The Gas Board: The story of Bryan Ferry’s first band back home in Newcastle

The film director Mike Figgis was enjoying the biggest accolades of his career in 1995, earning Oscar nominations for ‘Best Screenplay’ and ‘Best Director’ for his work on the Nicholas Cage drama Leaving Las Vegas, but it still wasn’t enough to make him the most famous guy from his old college band, though.

Figgis was a horn player for a soul group called The Gas Board during his time at Newcastle University back in the mid 1960s, and when that band went out to recruit a singer, they landed on a fellow student by the name of Bryan Ferry.

“The music was good, and we looked good,” Ferry said in 1982, recalling his brief tenure in the group. “We wore American sweatshirts and white jeans. But when the rest of the band went professional, I ducked out. I couldn’t have taken the guilt of not finishing my studies and not having a proper job. It’s the old working-class ethic, I suppose.”

As Ferry rose to fame as the frontman for Roxy Music in the early 1970s, the story of his Newcastle music roots came up in the press fairly often, and his version of the events remained consistent. Things took an unexpected turn in 1993, however, when the aforementioned Mike Figgis offered up a counter version of The Gas Board tale to a reporter while out on a presser for the Richard Gere film he’d directed, Mr Jones.

According to Figgis, Ferry had actually been sacked by his Gas Board bandmates in 1965 “because he wasn’t a very good soul singer. He had that tremble”. The “tremble” in Ferry’s voice wound up becoming something of a calling card, so you wouldn’t think he’d be too offended by Figgis’s statement, but as it turned out, it annoyed him quite a bit.
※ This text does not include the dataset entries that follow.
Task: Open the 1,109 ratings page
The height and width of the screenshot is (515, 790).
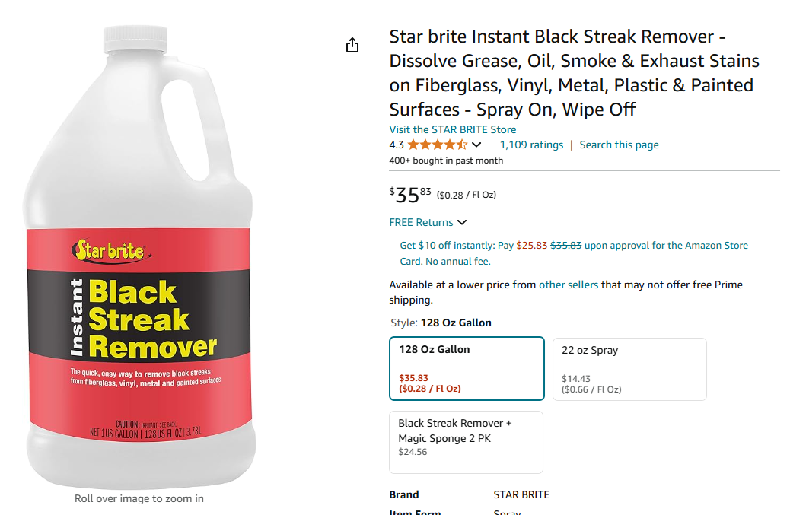Action: point(530,145)
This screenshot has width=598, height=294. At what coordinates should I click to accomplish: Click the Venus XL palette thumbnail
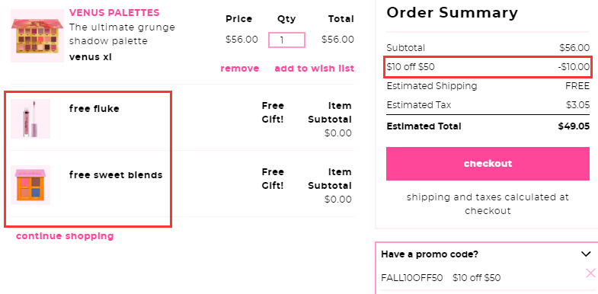click(x=37, y=36)
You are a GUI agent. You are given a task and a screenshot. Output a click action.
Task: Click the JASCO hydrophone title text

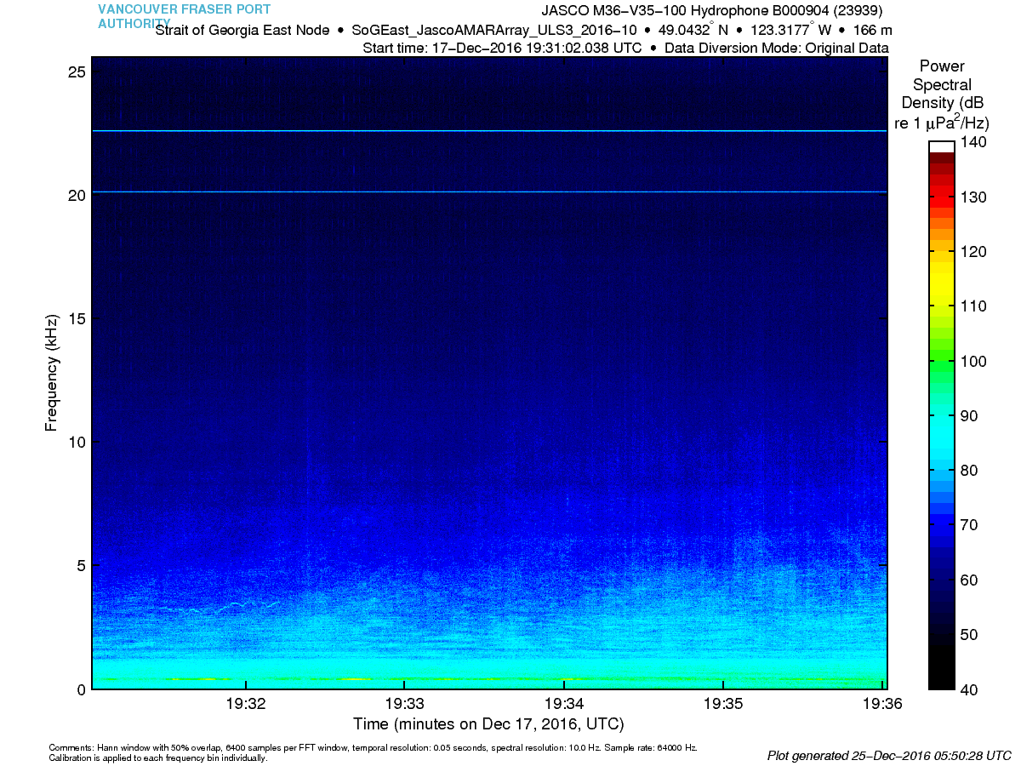[711, 11]
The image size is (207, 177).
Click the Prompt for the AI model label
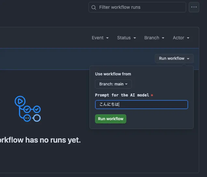pos(122,95)
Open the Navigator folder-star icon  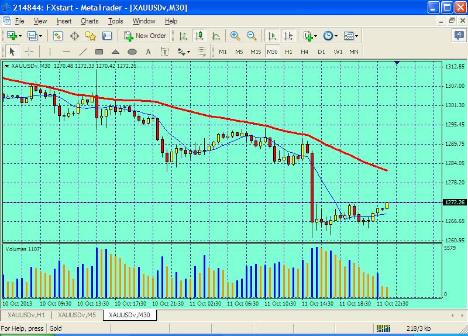[x=91, y=36]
In a 1993 interview with Q magazine, Ferry took aim at his old Newcastle chum: “How dare he say that. It’s fucking rude. I think [Figgis] was jealous of me.” Ferry reiterated that he’d bailed on The Gas Board because “I wasn’t doing any work, since I was organising it as well as singing, which meant I was going into college less and less”.
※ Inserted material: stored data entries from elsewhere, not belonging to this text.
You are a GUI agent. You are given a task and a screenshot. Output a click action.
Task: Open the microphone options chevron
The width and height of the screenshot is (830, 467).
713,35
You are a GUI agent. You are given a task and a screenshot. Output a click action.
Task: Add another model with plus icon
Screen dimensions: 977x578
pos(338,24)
It’s unfortunate that two successful, middle-aged men had to start bickering about their (presumably not very good) student soul band rather than just laughing about old times. While Ferry eventually found his musical home with Roxy Music, Figgis’s decision to go pro with The Gas Board didn’t last long. He composed music for a British experimental theatre group called the People Show in the late ‘60s, and when one actor in the group quit, Figgis was recruited as a performer.

From there, while Ferry was out touring the world with Brian Eno, Figgis was touring the world with his theatre group, befriending young actors like Willem Dafoe and learning the ropes of acting, lighting, and directing.

“It was an incredibly rich 10 years,” Figgis told the New York Times in 1990.

Figgis remained deeply involved in the musical side of his films once he became a director, and stands right alongside Ferry as one of Newcastle’s favourite sons in terms of worldwide artistic success. Just don’t ask them why or how The Gas Board lost its singer.